LN: In the past, you have spoken about books being more important than formalised language learning. Why is it important for children to see playful approaches to language?
MR: Books work very hard to convince readers that they are worth reading. We do this with all sorts of ‘hooks’ to do with emotions, thoughts, feelings but we also do it with the sound of what we write. Language always has a physical aspect. With books, that aspect is print and paper. With speech, it’s sound waves created with our bodies. What’s very infectious (and funny) is when you write things down that appear to invite your body to play and experiment with those sounds. The poem is full of that, and I’ve found ways to have created an element of surprise in the sounds. This is also connected with a visceral pleasure (eating cake!) and high risk (what if I’m found out?). This combination seems to have tickled quite a few children and drawn them into wanting to hear it and read it over and over again.

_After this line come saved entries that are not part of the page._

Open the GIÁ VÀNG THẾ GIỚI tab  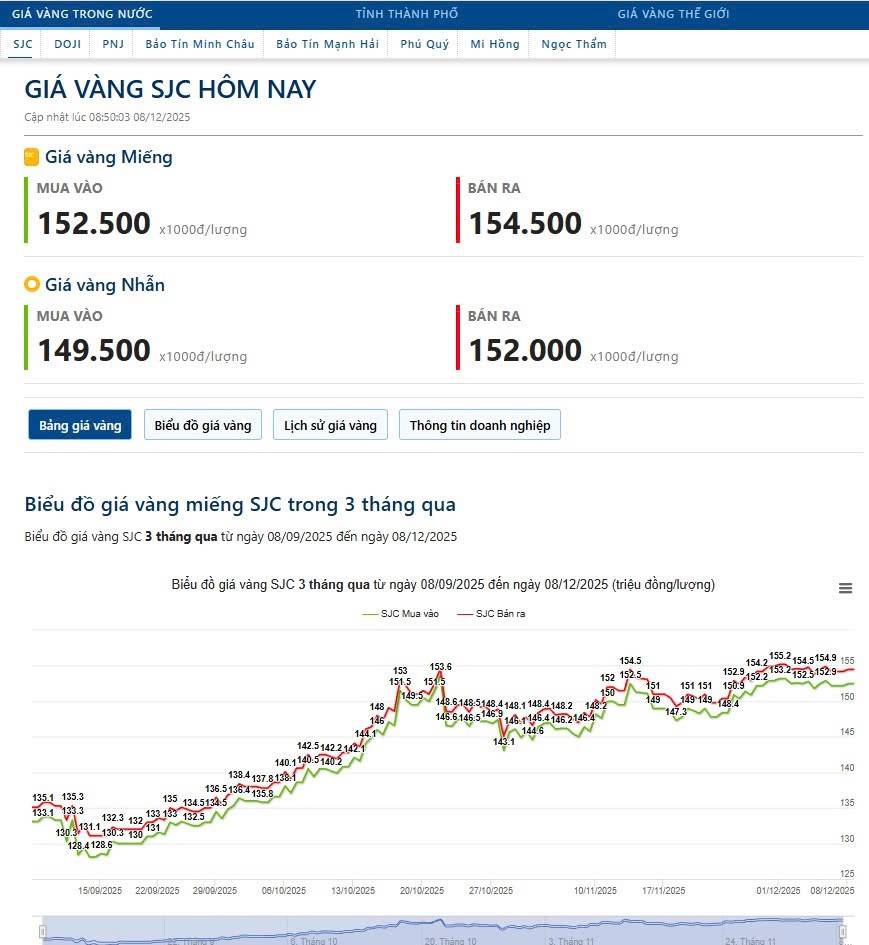point(673,14)

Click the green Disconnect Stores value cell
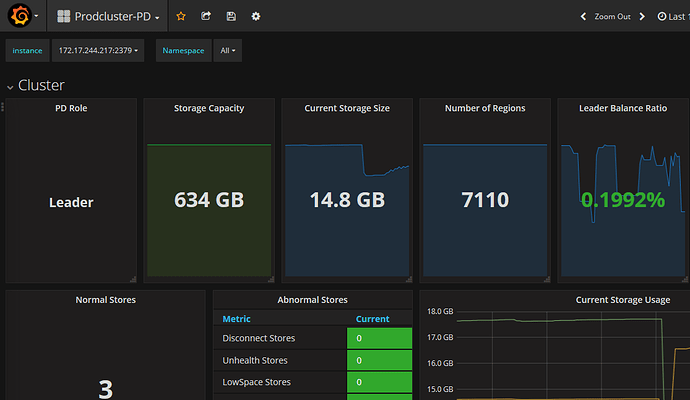coord(379,338)
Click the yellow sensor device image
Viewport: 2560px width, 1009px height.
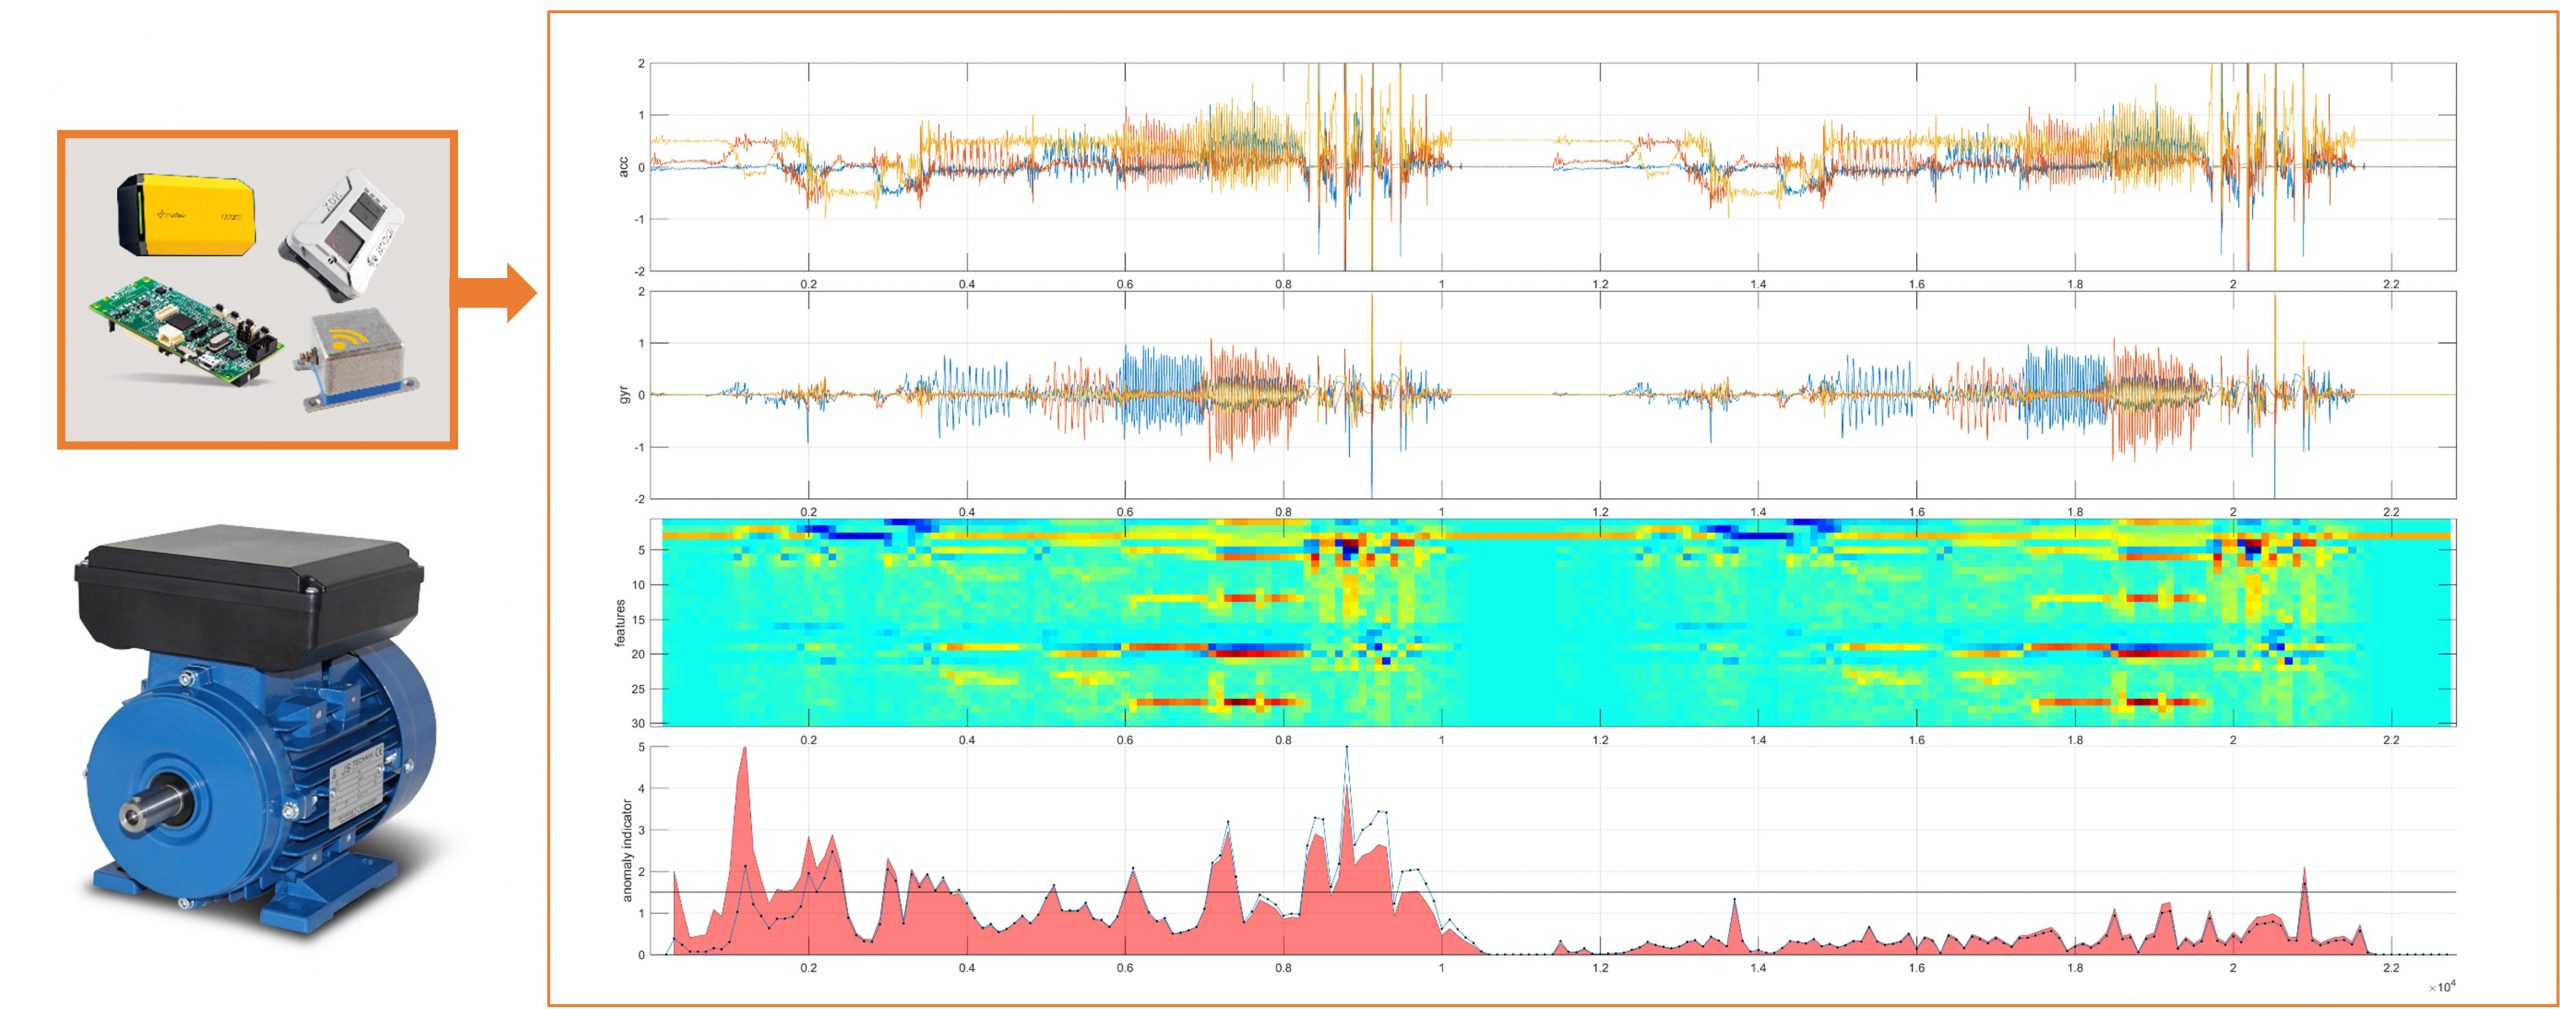[187, 214]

LN: The illustrations are new to this edition. How much of a collaboration was there between yourself and Kevin Waldron? Did you have any ideas about how you wanted the poem to be experienced, and how the illustrations might differ from previous editions of the poem?
MR: My attitude to illustrators, publishing and editors is that my job is to write. Everyone else in the production of a book has their job to do. The illustrator ‘reads’ my text and re-represents it through the pictures. The editors and other publishing workers create the book. That’s not my job either! So I saw the roughs as Kevin worked but I had very little to say because he was doing his work, his way and we all trusted him. I like that way of working.
LN: I am interested in the different ways you have brought the poem to readers, for example in his school performances and on social media. Has YouTube changed the way in which you write new poems? Did it influence the new text?
MR: Thanks for asking this. My own view of my poems is that I have several ways of ‘delivering’ them to people, each as valid as another. You’ve identified three: books, live performances, social media. These aren’t separate from each other, though. They each nudge each other into adapting how they are written or performed. This book is a perfect example of this kind of hybrid. I think I realised this for the first time in the late 1970s when I was going into schools a good deal to perform my poems and found that the talk I was doing between the poems was more interesting to the children than my poems! Then I realised that I could write down these talking parts. Nowadays, I think my thoughts have become very compressed: as I write I’m miming performance in my head. Social media are quite hard to do from a performance point of view because the only people there are the film crew and the director. They’re not there to enjoy themselves, they’re working, so I’d be ill-advised to take notice of their reaction. I do ‘take direction’ though, especially as the director is my son!
LN: You have said before that you writes about childhood memories. Why and how do particular moments lend themselves to poetry? Are they universal experiences, or very personal memories?
MR: This is your hardest question. I’m not really sure how I find these memories or why I select them. I sense that they are ones that have at their core something absurd or ironic. In some way or another, the person in the story (usually me but not always) doesn’t know as much about what they are saying or doing as the audience. It’s the core of dramatic irony, discovered or polished thousands of years ago by the Ancient Greeks in drama and has been keeping us going through entertainment ever since. I’m not even sure why it interests me so much other than that I like the way dramatic irony respects the audience: it seems to say, ‘you take over’ or ‘you figure this out’.
Huge thanks to Michael Rosen for his fantastic answers. The picture book edition of Chocolate Cake is available now. It looks as scrumptious as it sounds!
Thanks to Sarah Hastelow and all at Penguin Random House Children’s for arranging this opportunity.